* **SET TASK**:
Extract everything from the line containing "Given: Select the" down to the line containing "Action: [x=1341, y=48]", both included, and repeat those lines exactly as they appear in the data.

Source records:
☆ ☆ ☆

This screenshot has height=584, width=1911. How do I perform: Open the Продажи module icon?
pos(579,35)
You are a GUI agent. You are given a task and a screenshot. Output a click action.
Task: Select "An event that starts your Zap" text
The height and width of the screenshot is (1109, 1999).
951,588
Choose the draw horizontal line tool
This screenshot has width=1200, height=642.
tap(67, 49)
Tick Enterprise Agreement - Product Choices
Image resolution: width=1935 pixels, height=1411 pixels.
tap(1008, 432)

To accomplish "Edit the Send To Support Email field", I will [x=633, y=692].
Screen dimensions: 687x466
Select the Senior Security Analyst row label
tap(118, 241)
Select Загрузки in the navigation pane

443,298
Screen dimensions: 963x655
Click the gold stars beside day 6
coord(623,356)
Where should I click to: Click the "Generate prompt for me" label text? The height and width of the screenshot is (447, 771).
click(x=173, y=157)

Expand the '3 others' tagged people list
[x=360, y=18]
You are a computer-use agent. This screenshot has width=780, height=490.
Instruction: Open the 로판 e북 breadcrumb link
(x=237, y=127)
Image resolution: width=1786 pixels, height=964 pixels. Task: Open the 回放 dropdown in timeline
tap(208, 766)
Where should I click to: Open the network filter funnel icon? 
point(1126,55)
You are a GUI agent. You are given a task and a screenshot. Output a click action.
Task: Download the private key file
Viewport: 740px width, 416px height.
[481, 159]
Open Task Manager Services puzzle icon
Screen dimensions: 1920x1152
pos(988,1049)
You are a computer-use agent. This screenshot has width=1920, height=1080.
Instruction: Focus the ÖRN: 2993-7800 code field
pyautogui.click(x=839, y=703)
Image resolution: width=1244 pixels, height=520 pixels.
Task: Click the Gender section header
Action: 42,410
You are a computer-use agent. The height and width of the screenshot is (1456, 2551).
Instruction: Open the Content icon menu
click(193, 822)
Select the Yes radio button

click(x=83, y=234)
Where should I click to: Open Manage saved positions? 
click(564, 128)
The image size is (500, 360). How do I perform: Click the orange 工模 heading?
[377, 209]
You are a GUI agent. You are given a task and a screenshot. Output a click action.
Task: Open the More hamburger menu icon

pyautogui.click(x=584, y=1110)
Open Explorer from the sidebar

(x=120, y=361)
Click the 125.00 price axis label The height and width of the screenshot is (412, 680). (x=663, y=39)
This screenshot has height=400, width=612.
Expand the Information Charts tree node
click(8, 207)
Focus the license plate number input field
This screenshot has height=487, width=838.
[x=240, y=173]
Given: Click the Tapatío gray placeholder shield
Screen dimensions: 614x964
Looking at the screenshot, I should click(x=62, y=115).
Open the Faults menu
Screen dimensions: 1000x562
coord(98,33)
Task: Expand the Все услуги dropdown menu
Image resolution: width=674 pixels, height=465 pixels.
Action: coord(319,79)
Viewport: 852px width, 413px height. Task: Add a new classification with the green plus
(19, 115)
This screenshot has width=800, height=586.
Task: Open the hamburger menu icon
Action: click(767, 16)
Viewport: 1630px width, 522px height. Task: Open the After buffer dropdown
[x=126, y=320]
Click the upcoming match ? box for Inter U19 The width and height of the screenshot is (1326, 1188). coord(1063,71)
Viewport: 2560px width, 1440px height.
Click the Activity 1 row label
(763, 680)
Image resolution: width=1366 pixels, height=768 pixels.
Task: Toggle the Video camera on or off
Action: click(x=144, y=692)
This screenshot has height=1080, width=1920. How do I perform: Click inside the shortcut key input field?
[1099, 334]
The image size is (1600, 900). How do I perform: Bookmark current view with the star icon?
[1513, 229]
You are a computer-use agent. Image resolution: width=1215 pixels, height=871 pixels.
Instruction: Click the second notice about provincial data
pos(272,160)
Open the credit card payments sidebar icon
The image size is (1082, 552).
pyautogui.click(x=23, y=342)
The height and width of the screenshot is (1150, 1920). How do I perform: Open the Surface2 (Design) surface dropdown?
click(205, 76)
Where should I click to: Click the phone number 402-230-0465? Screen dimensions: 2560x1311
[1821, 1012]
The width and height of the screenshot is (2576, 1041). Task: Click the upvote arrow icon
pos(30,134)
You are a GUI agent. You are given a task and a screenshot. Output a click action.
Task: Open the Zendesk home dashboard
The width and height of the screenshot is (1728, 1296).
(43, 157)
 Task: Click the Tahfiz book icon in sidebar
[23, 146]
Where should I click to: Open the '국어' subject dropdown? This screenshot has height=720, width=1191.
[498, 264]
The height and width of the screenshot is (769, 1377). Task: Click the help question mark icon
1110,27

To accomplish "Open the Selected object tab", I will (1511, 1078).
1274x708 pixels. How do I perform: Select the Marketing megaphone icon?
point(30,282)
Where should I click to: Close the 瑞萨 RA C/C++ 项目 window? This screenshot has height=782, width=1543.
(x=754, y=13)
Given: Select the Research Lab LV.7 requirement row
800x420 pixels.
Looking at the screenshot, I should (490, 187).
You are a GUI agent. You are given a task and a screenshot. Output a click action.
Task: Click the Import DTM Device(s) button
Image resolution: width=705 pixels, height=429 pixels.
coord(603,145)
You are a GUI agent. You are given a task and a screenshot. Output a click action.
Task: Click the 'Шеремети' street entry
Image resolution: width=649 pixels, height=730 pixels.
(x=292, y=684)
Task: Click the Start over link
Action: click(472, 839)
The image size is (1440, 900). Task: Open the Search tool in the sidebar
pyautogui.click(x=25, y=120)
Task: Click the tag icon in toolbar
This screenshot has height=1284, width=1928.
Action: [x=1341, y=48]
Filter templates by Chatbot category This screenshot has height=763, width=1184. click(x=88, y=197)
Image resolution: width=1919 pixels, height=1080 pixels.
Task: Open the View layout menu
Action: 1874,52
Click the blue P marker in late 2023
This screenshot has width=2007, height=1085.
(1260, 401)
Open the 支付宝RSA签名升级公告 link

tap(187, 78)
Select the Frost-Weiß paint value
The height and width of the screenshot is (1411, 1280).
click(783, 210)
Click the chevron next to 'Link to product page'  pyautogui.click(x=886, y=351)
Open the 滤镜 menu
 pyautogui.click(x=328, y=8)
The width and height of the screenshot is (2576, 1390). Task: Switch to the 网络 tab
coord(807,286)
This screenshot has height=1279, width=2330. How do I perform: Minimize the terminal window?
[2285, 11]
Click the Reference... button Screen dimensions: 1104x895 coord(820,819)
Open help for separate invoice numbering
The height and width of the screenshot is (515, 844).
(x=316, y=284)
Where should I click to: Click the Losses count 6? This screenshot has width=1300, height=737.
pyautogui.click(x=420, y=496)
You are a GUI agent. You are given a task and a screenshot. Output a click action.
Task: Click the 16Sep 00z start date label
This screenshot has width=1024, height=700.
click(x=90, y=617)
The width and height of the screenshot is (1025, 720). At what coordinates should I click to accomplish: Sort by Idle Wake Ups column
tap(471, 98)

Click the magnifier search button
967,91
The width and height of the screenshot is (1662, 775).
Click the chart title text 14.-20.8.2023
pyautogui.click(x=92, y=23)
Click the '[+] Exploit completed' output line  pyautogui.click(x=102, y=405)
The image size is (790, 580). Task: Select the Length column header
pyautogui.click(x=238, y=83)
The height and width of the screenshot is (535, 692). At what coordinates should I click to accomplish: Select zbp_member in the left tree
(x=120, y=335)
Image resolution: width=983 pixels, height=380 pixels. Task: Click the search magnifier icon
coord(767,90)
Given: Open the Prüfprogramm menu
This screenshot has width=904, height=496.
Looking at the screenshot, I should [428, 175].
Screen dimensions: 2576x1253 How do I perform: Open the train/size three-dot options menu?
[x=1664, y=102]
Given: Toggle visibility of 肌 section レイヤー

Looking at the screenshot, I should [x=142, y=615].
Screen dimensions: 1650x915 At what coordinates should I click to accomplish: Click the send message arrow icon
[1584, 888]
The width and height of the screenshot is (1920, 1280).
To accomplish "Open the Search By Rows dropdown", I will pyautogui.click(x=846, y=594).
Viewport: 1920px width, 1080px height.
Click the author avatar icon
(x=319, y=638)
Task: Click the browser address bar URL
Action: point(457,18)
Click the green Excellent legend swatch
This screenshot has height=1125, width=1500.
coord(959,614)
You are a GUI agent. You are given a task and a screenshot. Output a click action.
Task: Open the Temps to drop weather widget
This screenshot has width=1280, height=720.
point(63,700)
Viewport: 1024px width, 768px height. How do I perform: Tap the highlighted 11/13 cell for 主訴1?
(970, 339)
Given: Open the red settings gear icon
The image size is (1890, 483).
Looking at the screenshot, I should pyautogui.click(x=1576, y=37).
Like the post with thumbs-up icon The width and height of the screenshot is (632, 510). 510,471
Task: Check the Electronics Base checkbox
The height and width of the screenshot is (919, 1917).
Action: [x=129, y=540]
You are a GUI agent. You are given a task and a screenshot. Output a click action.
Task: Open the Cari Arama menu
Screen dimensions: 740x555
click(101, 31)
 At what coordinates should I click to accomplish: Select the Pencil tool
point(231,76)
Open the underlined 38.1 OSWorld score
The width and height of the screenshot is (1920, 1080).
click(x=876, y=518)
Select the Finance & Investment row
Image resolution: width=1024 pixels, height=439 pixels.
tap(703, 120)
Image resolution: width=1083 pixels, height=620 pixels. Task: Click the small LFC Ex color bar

☆ ☆ ☆

* **WORKED ANSWER**:
Given: Select the Research Lab LV.7 requirement row
800x420 pixels.
Looking at the screenshot, I should (490, 187).
You are a GUI agent. You are given a task and a screenshot. Output a click action.
Task: Click the Import DTM Device(s) button
Image resolution: width=705 pixels, height=429 pixels.
coord(603,145)
You are a GUI agent. You are given a task and a screenshot. Output a click action.
Task: Click the 'Шеремети' street entry
Image resolution: width=649 pixels, height=730 pixels.
(x=292, y=684)
Task: Click the Start over link
Action: click(472, 839)
The image size is (1440, 900). Task: Open the Search tool in the sidebar
pyautogui.click(x=25, y=120)
Task: Click the tag icon in toolbar
This screenshot has height=1284, width=1928.
Action: [x=1341, y=48]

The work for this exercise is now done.